(Stored items)

- Opening Delimiter -

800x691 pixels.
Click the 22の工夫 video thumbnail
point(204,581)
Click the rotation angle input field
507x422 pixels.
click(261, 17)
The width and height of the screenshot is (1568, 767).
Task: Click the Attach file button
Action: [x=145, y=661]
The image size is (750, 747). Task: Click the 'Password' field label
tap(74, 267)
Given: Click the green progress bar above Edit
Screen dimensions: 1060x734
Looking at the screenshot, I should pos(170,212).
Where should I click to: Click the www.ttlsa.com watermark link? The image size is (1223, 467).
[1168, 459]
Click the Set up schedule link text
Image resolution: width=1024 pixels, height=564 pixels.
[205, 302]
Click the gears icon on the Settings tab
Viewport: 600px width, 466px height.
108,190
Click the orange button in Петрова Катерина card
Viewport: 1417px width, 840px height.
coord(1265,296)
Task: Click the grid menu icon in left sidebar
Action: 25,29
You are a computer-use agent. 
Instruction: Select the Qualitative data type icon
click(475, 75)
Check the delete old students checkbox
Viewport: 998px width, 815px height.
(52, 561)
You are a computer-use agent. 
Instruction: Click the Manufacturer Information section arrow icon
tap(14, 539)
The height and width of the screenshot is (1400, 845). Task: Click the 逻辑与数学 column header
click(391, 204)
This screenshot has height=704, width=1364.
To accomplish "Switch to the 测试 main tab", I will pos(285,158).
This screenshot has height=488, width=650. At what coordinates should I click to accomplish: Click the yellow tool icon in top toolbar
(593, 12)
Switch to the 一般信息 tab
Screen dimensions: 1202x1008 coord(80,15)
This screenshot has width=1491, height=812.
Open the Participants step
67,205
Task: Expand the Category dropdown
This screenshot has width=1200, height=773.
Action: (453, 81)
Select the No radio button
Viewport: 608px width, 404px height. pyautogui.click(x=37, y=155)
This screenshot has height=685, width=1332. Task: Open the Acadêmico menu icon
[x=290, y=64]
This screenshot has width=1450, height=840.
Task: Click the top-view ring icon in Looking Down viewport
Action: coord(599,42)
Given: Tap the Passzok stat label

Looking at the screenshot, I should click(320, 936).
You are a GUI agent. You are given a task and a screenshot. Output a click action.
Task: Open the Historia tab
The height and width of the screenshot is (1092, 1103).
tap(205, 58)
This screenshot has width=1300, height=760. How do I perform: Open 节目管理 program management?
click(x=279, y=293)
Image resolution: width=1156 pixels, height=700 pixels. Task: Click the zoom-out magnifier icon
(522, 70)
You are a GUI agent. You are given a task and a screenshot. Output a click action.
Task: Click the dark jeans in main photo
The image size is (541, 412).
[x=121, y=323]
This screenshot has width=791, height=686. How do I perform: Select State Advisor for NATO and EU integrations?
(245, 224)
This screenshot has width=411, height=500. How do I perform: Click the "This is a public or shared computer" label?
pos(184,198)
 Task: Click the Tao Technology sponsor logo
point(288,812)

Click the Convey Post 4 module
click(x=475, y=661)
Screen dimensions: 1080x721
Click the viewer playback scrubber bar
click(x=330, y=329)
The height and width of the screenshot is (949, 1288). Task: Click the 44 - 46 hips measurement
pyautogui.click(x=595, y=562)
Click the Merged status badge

- Closing Delimiter -

Exercise objective —
Word for word, return the lines from the one holding "This screenshot has width=791, height=686." through the end of the entries above.

Result of this exercise —
This screenshot has width=791, height=686. How do I perform: Select State Advisor for NATO and EU integrations?
(245, 224)
This screenshot has width=411, height=500. How do I perform: Click the "This is a public or shared computer" label?
pos(184,198)
 Task: Click the Tao Technology sponsor logo
point(288,812)

Click the Convey Post 4 module
click(x=475, y=661)
Screen dimensions: 1080x721
Click the viewer playback scrubber bar
click(x=330, y=329)
The height and width of the screenshot is (949, 1288). Task: Click the 44 - 46 hips measurement
pyautogui.click(x=595, y=562)
Click the Merged status badge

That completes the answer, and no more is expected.